All of the entries below are to be repeated word for word.

RECORDS Start Marker

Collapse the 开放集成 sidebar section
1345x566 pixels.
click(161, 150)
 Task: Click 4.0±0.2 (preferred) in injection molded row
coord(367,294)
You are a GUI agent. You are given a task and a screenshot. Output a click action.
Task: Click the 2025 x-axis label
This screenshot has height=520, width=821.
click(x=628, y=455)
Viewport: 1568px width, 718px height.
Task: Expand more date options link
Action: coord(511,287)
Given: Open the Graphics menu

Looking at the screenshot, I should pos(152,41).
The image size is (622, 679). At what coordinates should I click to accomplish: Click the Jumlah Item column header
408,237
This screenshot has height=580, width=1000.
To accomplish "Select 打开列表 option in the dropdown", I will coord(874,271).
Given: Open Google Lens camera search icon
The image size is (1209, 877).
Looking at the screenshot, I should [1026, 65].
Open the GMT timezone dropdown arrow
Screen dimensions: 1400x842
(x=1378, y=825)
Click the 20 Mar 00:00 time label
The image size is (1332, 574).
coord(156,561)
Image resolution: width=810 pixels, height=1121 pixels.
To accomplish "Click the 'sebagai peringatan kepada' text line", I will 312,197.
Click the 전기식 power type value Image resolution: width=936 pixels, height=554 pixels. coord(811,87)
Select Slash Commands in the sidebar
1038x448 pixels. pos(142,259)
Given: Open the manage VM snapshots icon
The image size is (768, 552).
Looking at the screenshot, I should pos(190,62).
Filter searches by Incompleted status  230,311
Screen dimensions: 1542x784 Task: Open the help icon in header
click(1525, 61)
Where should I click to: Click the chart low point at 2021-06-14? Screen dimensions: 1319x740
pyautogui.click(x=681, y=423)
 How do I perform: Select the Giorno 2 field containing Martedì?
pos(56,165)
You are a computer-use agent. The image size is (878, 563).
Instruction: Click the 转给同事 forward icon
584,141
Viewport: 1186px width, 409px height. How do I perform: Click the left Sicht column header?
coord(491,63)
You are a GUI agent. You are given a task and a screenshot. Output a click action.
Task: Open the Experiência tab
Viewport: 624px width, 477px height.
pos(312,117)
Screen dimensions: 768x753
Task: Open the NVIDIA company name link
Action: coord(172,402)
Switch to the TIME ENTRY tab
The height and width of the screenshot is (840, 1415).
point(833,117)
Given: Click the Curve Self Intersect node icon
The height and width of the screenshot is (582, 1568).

RECORDS End Marker

• _SOLVED EXERCISE_:
Collapse the 开放集成 sidebar section
1345x566 pixels.
click(161, 150)
 Task: Click 4.0±0.2 (preferred) in injection molded row
coord(367,294)
You are a GUI agent. You are given a task and a screenshot. Output a click action.
Task: Click the 2025 x-axis label
This screenshot has height=520, width=821.
click(x=628, y=455)
Viewport: 1568px width, 718px height.
Task: Expand more date options link
Action: coord(511,287)
Given: Open the Graphics menu

Looking at the screenshot, I should pos(152,41).
The image size is (622, 679). At what coordinates should I click to accomplish: Click the Jumlah Item column header
408,237
This screenshot has height=580, width=1000.
To accomplish "Select 打开列表 option in the dropdown", I will coord(874,271).
Given: Open Google Lens camera search icon
The image size is (1209, 877).
Looking at the screenshot, I should [1026, 65].
Open the GMT timezone dropdown arrow
Screen dimensions: 1400x842
(x=1378, y=825)
Click the 20 Mar 00:00 time label
The image size is (1332, 574).
coord(156,561)
Image resolution: width=810 pixels, height=1121 pixels.
To accomplish "Click the 'sebagai peringatan kepada' text line", I will 312,197.
Click the 전기식 power type value Image resolution: width=936 pixels, height=554 pixels. coord(811,87)
Select Slash Commands in the sidebar
1038x448 pixels. pos(142,259)
Given: Open the manage VM snapshots icon
The image size is (768, 552).
Looking at the screenshot, I should pos(190,62).
Filter searches by Incompleted status  230,311
Screen dimensions: 1542x784 Task: Open the help icon in header
click(1525, 61)
Where should I click to: Click the chart low point at 2021-06-14? Screen dimensions: 1319x740
pyautogui.click(x=681, y=423)
 How do I perform: Select the Giorno 2 field containing Martedì?
pos(56,165)
You are a computer-use agent. The image size is (878, 563).
Instruction: Click the 转给同事 forward icon
584,141
Viewport: 1186px width, 409px height. How do I perform: Click the left Sicht column header?
coord(491,63)
You are a GUI agent. You are given a task and a screenshot. Output a click action.
Task: Open the Experiência tab
Viewport: 624px width, 477px height.
pos(312,117)
Screen dimensions: 768x753
Task: Open the NVIDIA company name link
Action: coord(172,402)
Switch to the TIME ENTRY tab
The height and width of the screenshot is (840, 1415).
point(833,117)
Given: Click the Curve Self Intersect node icon
The height and width of the screenshot is (582, 1568).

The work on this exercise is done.